I did have to change the way config files work in one small way. Previously if you wanted your config file to include overrides based on the wavelength you would have to say "flt_850.something" or "flt_450.something". To allow the above changes to work we've had to reorganize that slightly so you now say "450.flt.something" and can now override all the normal parameters in this way for a particular wavelength.

2010-04-29

How Should I Mosaic My SCUBA-2 Data (Redux)?

Mosaicking your SCUBA-2 with wcsmosaic or makemos is fine if all you're interested in is the data. But what if you want to know the exposure time per pixel in your map to determine if the noise is reasonable? That's easy for each map written by makemap: the exposure time image is stored in the .MORE.SMURF.EXP_TIME NDF extension (which you can view in Gaia). But wcsmosaic doesn't know about this extension, so the EXP_TIME data in a mosaic is only that of the first file.

There are two ways to get properly mosaicked data:
  • Use the ORAC-DR pipeline and process from raw;
  • Use the PICARD recipe MOSAIC_JCMT_IMAGES on processed data.

I'll write a post about using the pipeline in the near future but for now I'll highlight the second method.

PICARD comes for free with ORAC-DR (which comes for free with Starlink). It's basically a tool for processing and analyzing reduced data which takes advantage of the same infrastructure used by the pipeline.

At the command line type:

picard -log s MOSAIC_JCMT_IMAGES myfiles*.sdf

It'll tell you what it's doing and exit. This will create a file called "mylastfile_mos.sdf" which has the correct EXP_TIME extension (where "mylastfile" is the name of the last file in the list given to MOSAIC_JCMT_IMAGES). Try it and see.

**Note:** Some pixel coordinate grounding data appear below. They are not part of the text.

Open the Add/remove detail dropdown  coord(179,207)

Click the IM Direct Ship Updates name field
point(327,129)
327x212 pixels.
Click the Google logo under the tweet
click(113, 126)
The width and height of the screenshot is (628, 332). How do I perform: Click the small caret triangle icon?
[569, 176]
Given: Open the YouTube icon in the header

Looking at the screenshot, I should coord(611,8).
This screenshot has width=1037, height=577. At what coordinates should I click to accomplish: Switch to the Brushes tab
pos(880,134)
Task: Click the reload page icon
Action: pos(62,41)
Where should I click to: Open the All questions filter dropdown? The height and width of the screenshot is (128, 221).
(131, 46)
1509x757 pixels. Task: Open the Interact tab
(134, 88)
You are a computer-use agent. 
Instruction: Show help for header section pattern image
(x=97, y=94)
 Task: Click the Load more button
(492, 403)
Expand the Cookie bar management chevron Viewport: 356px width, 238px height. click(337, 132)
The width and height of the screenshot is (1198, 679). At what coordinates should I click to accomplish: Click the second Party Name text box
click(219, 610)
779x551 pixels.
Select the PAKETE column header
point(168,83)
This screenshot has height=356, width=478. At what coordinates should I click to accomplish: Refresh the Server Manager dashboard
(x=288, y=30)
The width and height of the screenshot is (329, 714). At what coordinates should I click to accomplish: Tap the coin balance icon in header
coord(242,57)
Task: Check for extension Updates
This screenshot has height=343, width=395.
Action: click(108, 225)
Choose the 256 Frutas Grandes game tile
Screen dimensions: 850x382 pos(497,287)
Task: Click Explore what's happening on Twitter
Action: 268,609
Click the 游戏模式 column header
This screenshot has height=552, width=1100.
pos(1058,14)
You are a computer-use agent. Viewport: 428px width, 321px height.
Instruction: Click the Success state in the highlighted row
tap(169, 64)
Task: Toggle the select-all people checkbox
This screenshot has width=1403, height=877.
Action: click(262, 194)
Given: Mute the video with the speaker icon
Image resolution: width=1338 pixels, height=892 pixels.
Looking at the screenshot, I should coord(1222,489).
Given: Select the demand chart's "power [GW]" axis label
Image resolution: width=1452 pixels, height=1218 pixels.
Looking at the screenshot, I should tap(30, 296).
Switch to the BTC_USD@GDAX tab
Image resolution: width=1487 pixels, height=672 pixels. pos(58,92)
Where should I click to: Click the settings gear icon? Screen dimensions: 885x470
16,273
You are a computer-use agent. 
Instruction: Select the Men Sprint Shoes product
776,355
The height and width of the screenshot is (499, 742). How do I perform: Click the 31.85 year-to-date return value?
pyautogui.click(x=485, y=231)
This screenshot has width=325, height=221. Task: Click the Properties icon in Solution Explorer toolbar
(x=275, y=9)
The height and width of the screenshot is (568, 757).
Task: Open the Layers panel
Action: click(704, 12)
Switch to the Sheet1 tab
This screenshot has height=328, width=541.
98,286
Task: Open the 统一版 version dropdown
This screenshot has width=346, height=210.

Note that all the files must be of the same source.

At the moment, it only supports wcsmosaic as the mosaicking task but will support makemos in the future. Keep rsync'ing and one day it'll just be there...

[This post was updated on 20100510 to reflect the change in the recipe name and the file-naming behaviour]

How Should I Mosaic My SCUBA-2 Data?

I've been asked this a number of times so I thought I'd write something down. Currently the SMURF iterative map-maker calculates models for each chunk of data independently (a chunk is a continuous sequence so many times that will be a single observation but it might be smaller than an observation if a flatfield is inserted mid-way through). It then combines them using a weighted coadd to give you the final map. This means that there is nothing to be gained in throwing all your observations at MAKEMAP apart from it taking much longer to make a map before you can see the result.

In terms of flexibility it is better to make a map from each observation separately. You can then look at each map to see how it looks before combining it. You may also want to remove any low frequency structure at this point as well. To combine these maps into a single map you have two choices using Starlink software:

  1. Use KAPPA WCSMOSAIC with an interpolation or rebinning scheme of your choice. Make sure that you set the VARIANCE parameter to true to enable variance weighting of your mosaic.
  2. If you have already ensured that the maps are made on the same grid (you can use the REF argument in MAKEMAP to ensure this) then you can try CCDPACK MAKEMOS. This can be used to do median or clipped mean stacking and does no interpolation or smoothing. If your images are not aligned on the same grid it is probably better to remake them so that they are, but if that is difficult you can use the KAPPA WCSALIGN command to match up the grids first. Use the GENVAR and USEVAR parameters in MAKEMOS.
In the future it may be that the map-maker will be able to do a better job handling all the data at once itself instead of external mosaicking but at the moment this is not the case.

If you want to keep a track of exposure times you need to track that separately. We will cover that in a follow up post.